In this study, microalbuminuria was present in 26% of diabetic patients, aligning with previous reports ranging from 25% to 35%. It was significantly associated with BMI, ischemic heart disease (*p*=0.00005), and hypertension (*p*=0.001), emphasizing its role as an early indicator of both renal and cardiovascular complications. Obesity, particularly central obesity, exacerbates insulin resistance and systemic inflammation, contributing to microvascular damage and glomerular stress13. A strong association was also observed between microalbuminuria and diabetic retinopathy, reflecting shared microvascular pathology. Notably, 56.3% of CHD patients had microalbuminuria, reinforcing its predictive value for cardiovascular disease. These findings highlight the urgent need for early screening and targeted metabolic interventions in diabetic patients14.
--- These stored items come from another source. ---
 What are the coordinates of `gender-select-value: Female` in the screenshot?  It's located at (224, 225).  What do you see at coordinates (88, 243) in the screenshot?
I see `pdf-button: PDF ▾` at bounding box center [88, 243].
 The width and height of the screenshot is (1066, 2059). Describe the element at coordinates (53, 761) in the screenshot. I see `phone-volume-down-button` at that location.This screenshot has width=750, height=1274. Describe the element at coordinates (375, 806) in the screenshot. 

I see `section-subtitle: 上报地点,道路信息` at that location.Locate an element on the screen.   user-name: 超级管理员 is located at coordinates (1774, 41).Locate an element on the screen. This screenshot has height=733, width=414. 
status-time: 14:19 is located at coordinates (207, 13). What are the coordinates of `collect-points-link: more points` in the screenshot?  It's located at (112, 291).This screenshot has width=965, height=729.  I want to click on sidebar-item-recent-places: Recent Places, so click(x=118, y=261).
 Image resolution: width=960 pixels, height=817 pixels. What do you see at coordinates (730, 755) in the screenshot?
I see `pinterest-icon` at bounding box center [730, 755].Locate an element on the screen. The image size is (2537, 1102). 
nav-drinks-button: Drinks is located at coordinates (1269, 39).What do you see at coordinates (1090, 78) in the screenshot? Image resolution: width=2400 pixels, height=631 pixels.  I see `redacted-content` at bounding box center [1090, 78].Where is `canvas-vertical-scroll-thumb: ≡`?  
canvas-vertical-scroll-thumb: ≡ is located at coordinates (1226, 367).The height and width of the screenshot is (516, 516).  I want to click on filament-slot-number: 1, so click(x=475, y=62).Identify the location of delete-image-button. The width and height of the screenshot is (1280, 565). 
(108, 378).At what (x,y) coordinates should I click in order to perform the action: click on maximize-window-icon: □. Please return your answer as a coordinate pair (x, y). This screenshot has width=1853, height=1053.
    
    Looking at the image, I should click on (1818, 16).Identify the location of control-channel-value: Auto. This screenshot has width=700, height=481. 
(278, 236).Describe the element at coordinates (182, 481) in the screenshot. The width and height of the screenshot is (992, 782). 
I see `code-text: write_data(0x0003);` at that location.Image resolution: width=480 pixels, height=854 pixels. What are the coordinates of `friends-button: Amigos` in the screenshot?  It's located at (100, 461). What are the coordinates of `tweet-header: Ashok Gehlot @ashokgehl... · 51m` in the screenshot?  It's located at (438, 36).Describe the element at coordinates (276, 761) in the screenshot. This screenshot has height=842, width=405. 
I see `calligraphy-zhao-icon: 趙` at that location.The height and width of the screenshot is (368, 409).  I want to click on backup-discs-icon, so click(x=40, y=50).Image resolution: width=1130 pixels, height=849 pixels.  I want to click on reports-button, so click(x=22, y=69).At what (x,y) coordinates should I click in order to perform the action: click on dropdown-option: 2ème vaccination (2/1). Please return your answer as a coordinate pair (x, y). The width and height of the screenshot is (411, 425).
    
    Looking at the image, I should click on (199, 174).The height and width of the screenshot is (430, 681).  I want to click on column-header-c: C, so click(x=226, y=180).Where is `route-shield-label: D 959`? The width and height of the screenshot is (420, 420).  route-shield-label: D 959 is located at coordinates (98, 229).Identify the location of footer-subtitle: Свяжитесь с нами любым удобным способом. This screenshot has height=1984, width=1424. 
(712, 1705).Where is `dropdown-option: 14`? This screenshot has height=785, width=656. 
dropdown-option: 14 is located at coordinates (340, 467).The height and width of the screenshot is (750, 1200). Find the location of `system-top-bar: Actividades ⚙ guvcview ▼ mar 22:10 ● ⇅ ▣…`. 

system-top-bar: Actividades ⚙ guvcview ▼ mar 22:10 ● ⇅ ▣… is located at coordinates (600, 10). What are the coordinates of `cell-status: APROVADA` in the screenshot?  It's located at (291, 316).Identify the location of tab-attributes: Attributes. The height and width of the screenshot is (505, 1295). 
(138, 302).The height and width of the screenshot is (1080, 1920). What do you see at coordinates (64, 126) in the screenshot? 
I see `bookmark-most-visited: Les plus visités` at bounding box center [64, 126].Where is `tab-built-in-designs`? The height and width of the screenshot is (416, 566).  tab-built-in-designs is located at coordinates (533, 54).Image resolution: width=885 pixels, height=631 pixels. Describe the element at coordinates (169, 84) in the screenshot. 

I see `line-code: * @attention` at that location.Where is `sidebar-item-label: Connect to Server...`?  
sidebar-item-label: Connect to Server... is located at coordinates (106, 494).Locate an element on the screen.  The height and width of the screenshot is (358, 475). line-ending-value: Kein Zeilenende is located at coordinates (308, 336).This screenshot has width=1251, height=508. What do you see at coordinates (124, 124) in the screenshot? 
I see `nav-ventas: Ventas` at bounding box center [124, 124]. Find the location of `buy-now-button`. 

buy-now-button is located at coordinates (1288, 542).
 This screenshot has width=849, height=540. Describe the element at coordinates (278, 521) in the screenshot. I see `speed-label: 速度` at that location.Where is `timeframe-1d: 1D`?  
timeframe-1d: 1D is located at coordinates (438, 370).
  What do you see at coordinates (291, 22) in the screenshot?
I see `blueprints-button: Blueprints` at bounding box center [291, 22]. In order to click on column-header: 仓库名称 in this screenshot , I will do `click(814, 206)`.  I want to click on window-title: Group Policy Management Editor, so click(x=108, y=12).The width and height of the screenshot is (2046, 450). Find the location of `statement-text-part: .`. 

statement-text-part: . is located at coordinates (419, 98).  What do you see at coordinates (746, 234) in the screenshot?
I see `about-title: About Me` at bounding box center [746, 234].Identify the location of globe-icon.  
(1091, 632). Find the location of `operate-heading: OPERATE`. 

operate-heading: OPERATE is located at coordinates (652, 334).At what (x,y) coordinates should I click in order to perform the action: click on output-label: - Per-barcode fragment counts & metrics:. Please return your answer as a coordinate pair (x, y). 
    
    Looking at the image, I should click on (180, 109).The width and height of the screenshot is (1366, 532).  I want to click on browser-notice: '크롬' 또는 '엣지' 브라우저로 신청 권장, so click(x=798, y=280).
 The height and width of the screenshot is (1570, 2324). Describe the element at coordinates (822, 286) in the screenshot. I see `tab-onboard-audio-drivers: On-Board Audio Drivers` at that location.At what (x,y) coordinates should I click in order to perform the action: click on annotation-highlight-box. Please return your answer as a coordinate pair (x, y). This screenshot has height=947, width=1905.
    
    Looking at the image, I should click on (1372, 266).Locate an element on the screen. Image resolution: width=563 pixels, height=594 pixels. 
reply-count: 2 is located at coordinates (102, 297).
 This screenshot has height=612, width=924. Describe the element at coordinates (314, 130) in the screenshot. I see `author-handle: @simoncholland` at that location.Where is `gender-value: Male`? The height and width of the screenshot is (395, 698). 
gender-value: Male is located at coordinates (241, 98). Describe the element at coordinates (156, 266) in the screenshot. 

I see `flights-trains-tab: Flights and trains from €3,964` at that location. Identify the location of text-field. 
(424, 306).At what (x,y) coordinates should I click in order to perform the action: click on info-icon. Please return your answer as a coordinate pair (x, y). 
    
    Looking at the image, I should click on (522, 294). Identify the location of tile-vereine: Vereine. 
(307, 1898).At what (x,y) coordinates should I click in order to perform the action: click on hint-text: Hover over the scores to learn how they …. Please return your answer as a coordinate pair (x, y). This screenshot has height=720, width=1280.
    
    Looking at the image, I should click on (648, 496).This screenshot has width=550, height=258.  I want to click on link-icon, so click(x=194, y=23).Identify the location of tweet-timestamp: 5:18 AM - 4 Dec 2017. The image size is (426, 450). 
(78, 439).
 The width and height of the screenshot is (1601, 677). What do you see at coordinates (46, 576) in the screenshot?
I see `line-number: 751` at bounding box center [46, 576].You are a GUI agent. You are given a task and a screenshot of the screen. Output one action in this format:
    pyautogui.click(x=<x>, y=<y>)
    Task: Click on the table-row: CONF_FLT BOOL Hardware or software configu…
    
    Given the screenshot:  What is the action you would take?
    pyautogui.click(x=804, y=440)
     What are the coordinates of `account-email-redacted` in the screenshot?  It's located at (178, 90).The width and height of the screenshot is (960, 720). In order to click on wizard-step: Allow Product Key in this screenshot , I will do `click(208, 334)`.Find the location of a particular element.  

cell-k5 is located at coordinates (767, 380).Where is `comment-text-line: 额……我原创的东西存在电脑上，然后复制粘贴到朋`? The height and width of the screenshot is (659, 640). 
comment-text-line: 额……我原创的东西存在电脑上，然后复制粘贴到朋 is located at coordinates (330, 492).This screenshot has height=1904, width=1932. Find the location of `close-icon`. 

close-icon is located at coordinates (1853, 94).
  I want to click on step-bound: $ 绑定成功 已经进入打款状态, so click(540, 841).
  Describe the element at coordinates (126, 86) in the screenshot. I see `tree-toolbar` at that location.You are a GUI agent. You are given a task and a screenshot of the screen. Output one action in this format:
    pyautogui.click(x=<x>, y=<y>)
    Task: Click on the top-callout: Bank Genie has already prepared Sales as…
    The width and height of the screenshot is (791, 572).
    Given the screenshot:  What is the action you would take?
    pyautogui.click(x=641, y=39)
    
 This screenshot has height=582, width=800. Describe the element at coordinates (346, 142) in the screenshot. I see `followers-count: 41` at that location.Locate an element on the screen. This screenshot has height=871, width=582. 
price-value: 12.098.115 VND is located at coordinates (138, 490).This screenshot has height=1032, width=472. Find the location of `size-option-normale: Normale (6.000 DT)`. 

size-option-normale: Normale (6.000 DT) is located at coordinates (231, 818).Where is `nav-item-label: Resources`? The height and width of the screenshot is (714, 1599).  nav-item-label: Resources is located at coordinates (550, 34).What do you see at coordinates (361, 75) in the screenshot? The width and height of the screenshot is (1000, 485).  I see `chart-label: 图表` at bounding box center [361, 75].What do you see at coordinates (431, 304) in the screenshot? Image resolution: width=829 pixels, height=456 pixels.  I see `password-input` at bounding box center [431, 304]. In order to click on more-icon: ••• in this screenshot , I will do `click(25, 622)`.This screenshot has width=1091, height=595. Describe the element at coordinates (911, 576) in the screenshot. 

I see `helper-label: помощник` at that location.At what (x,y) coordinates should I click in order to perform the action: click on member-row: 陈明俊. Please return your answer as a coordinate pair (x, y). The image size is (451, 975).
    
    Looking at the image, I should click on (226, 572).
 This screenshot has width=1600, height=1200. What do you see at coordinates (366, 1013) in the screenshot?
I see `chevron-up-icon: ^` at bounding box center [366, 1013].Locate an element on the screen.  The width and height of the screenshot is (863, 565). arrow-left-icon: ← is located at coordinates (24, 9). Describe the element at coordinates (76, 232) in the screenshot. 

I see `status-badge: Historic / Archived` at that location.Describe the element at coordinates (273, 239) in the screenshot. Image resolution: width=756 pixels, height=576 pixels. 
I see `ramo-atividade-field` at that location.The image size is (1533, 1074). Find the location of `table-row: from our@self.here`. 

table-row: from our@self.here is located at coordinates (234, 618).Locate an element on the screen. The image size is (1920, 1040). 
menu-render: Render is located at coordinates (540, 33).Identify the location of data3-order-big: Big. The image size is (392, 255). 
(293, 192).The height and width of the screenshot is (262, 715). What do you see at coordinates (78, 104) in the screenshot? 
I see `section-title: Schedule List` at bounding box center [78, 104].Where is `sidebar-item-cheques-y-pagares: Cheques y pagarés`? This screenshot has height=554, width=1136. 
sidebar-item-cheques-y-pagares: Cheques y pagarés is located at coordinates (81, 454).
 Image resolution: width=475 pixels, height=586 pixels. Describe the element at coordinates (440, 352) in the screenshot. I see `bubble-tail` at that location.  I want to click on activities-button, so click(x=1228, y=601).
This study highlights the critical need for targeted interventions focusing on modifiable risk factors, lipid abnormalities, and kidney health to mitigate CHD risk in patients with T2DM. A high prevalence of both CHD and its associated risk factors was observed among T2DM patients in urban and rural populations. Modifiable factors such as smoking (34.4% rural, 15% urban) and sedentary lifestyles (88% urban, 58% rural) were common, while obesity remained relatively uncommon. Dyslipidemia was prevalent, with LDL derangement being the most frequent lipid abnormality (49.5%), and urban patients showing significantly higher triglyceride levels. Microalbuminuria was detected in 26% of patients, reflecting a significant burden of early kidney involvement. Several factors showed strong associations with CHD, including serum cholesterol, LDL cholesterol, HbA1c, microalbuminuria, and hypertension. After adjusting for confounding variables, microalbuminuria emerged as the strongest independent predictor of CHD. These findings emphasize the importance of comprehensive, multifaceted risk assessment and early intervention strategies to reduce cardiovascular complications in T2DM.